From the Wiki of Pu's Lemma
From the 60th page of Pu's paper
A compact Lie Group is a compact smooth manifold, right? And it also has a left-G-invariant measure (the Haar measure --- this may be the idea that you're missing). And by computing the measure of the whole manifold $G$, you can normalize this total measure to $1$.
Now if you have a real-valued function $f$ defined on $G$, you can integrate $f$ with respect to this measure, and the resulting number will be "the average of $f$ over $G$.
The Wikipedia page for Haar measure points out that a left-invariant measure on a Lie Group was known before the Haar measure was, but I honestly don't recall the history there.

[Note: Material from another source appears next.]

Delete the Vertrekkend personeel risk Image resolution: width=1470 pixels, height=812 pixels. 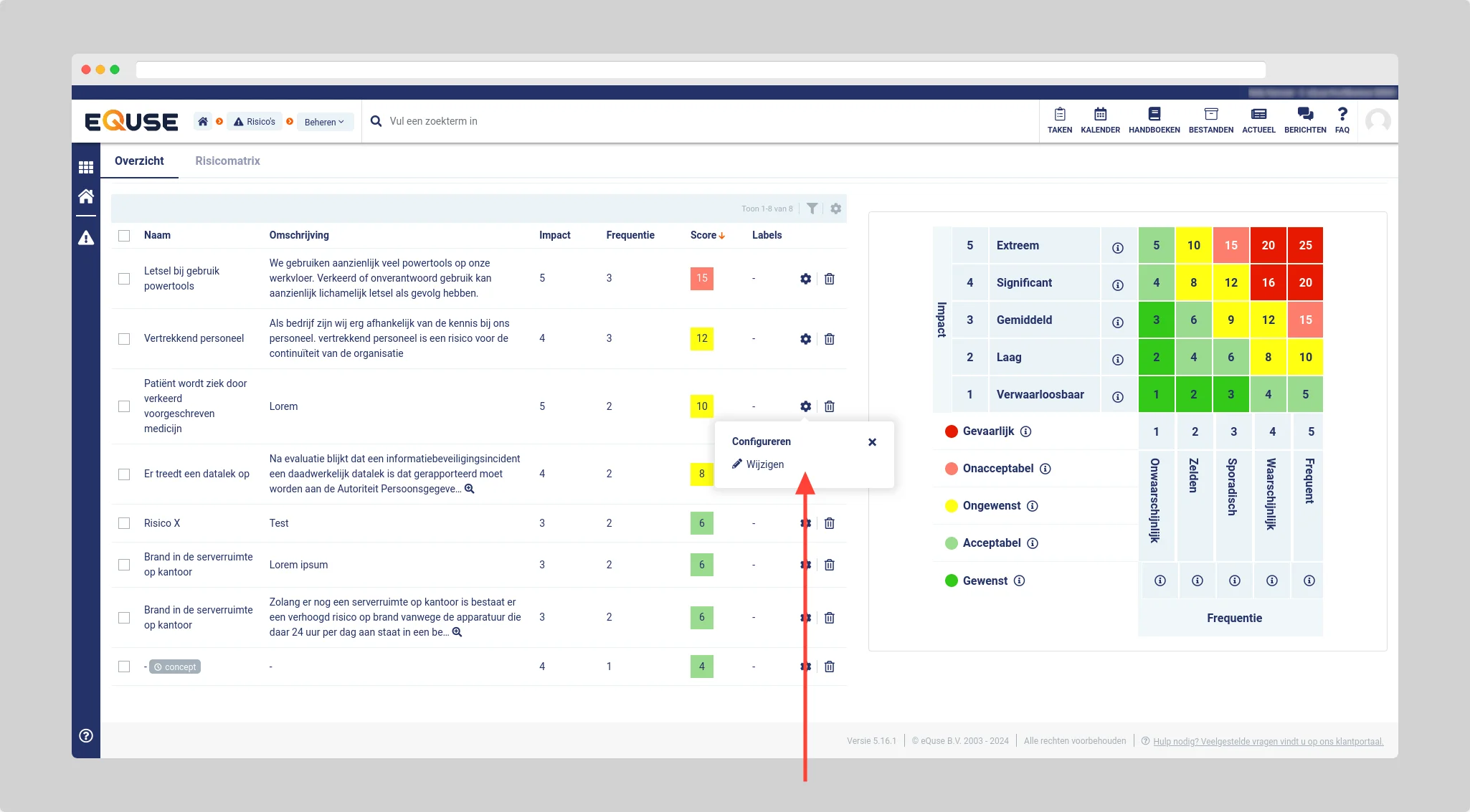pyautogui.click(x=829, y=339)
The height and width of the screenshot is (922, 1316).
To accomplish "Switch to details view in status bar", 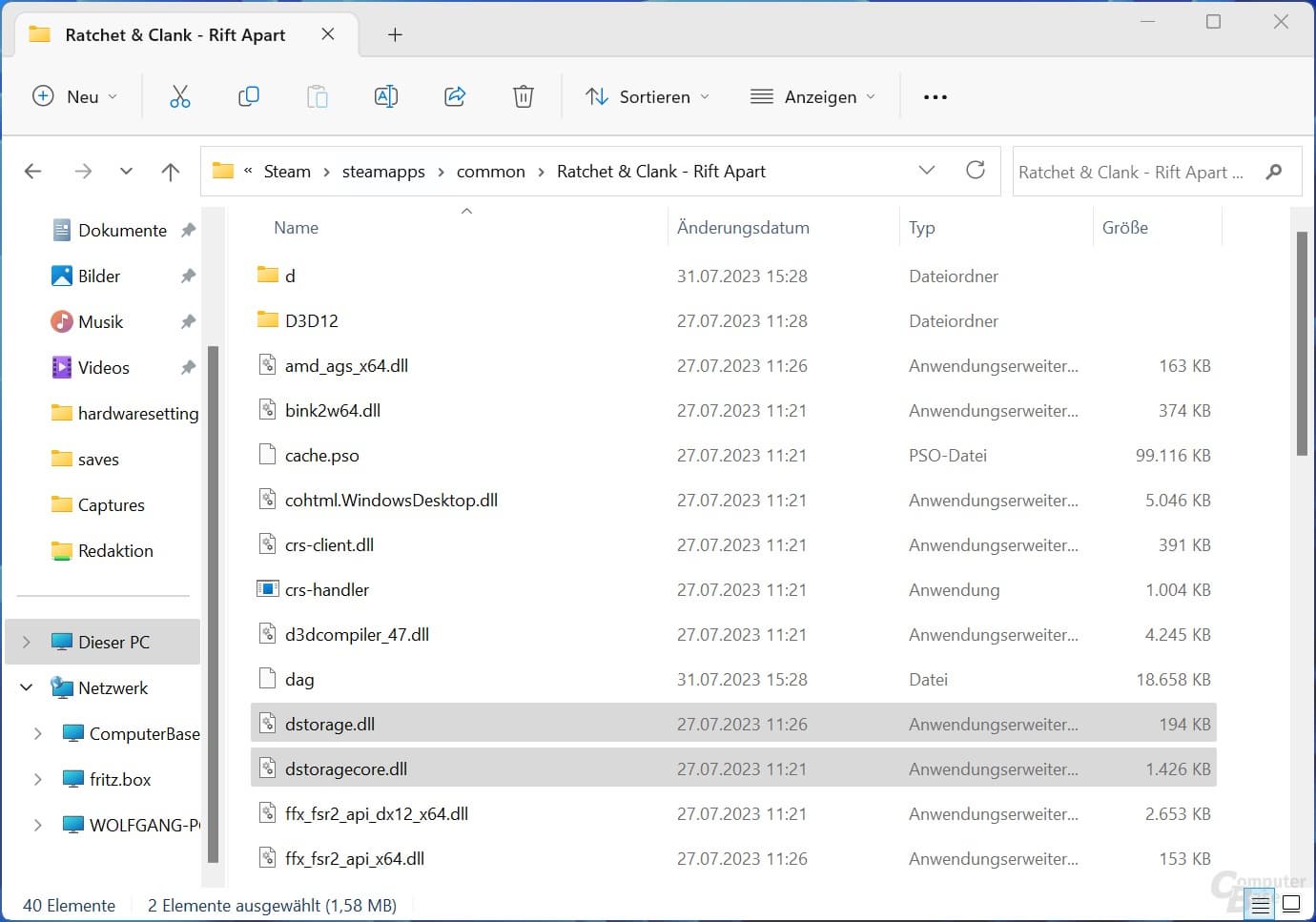I will pyautogui.click(x=1261, y=903).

As an example, if you parameterize the unit circle $S^1$ with the interval $[0, 2\pi]$ in the usual way, $t \mapsto (\cos(t), \sin(t))$ and use $dt$ as your measure, you find that the total measure of $S^1$ is $2\pi$. So you can replace $dt$ with $\frac{1}{2\pi} dt$ to get a normalized measure.
Now let's suppose that your function (defined in "t" coordinates) is, say $$ f(t) = \cos^2(t) $$ which is to say, the square of the $x$-coordinate of a point on the circle. To find its average value, we compute \begin{align} \int_{S^1} \cos^2(t) \frac{1}{2\pi} dt &= \int_0^{2\pi} \cos^2(t) \frac{1}{2\pi} dt \\ &= \frac{1}{2\pi} \int_0^{2\pi} \frac{1 + \cos(2x)}{2} dt \\ &= \frac{1}{2\pi} \int_0^{2\pi} \frac{1}{2} dt + \frac{1}{2\pi} \int_0^{2\pi} \frac{\cos(2x)}{2} dt \\ \end{align} The second integral is zero, and the first evaluates to $\pi$, so the final answer is $\frac{1}{2}$.